Take the data below and extract the lines from the one with "Click the Got feedback? option" to the one with "You are a computer-use", inclusive, exactly as written.

### Provided data
"""

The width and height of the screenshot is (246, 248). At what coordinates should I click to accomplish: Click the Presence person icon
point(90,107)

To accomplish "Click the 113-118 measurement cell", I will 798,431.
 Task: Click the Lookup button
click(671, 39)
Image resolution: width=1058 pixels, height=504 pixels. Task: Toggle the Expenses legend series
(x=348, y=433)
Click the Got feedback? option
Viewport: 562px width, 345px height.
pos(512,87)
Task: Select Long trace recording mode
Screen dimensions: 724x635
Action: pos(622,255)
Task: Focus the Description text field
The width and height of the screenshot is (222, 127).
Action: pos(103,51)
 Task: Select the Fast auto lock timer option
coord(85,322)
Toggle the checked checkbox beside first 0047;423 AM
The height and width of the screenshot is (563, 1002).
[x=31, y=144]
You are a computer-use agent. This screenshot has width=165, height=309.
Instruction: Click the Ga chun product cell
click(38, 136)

"""
"""

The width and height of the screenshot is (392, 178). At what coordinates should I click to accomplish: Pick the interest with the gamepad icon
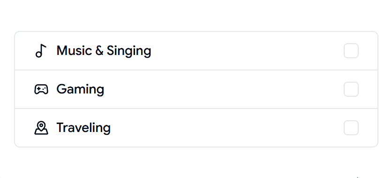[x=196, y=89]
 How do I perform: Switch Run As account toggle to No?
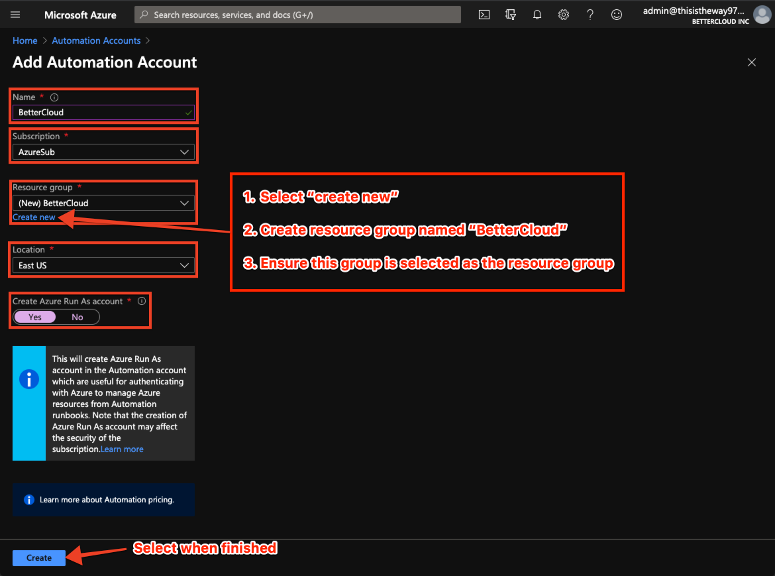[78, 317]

"""
"""

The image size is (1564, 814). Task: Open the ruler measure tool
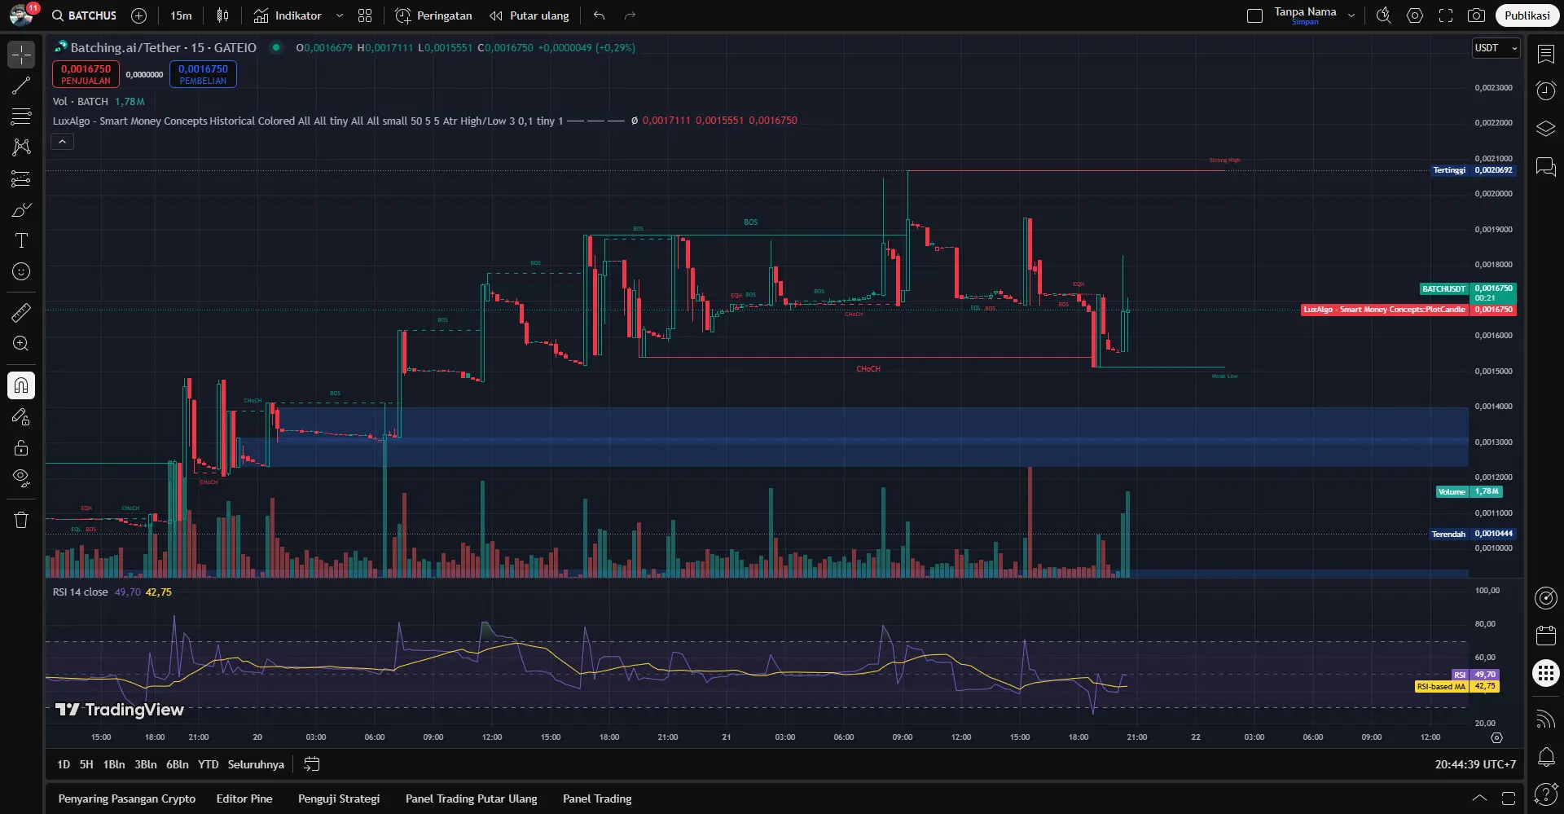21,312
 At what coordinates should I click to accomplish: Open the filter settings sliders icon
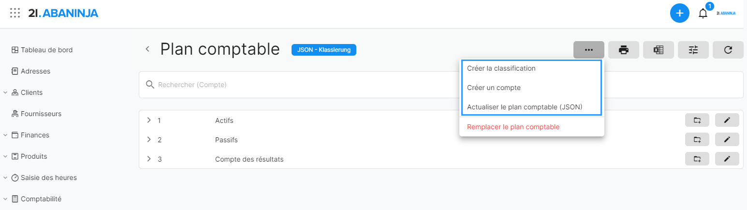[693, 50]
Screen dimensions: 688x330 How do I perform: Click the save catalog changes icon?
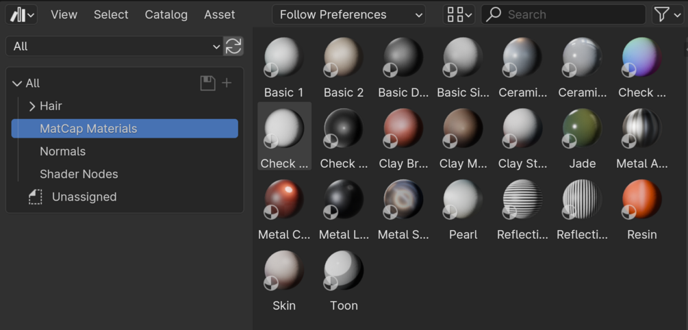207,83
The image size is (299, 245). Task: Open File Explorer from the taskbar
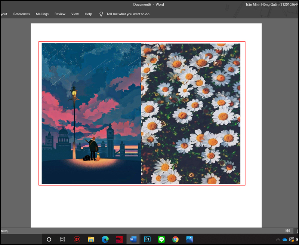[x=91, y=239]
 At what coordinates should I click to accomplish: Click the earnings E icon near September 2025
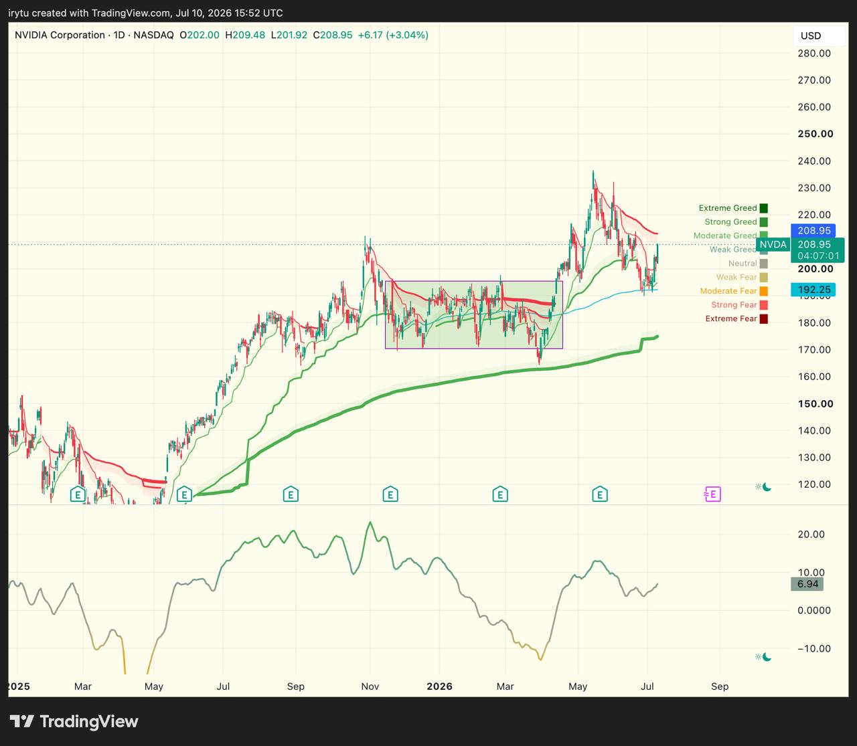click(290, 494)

"""

### Answer to the problem
Click the Got feedback? option
Viewport: 562px width, 345px height.
pos(512,87)
Task: Select Long trace recording mode
Screen dimensions: 724x635
Action: pos(622,255)
Task: Focus the Description text field
The width and height of the screenshot is (222, 127).
Action: pos(103,51)
 Task: Select the Fast auto lock timer option
coord(85,322)
Toggle the checked checkbox beside first 0047;423 AM
The height and width of the screenshot is (563, 1002).
[x=31, y=144]
You are a computer-use agent. This screenshot has width=165, height=309.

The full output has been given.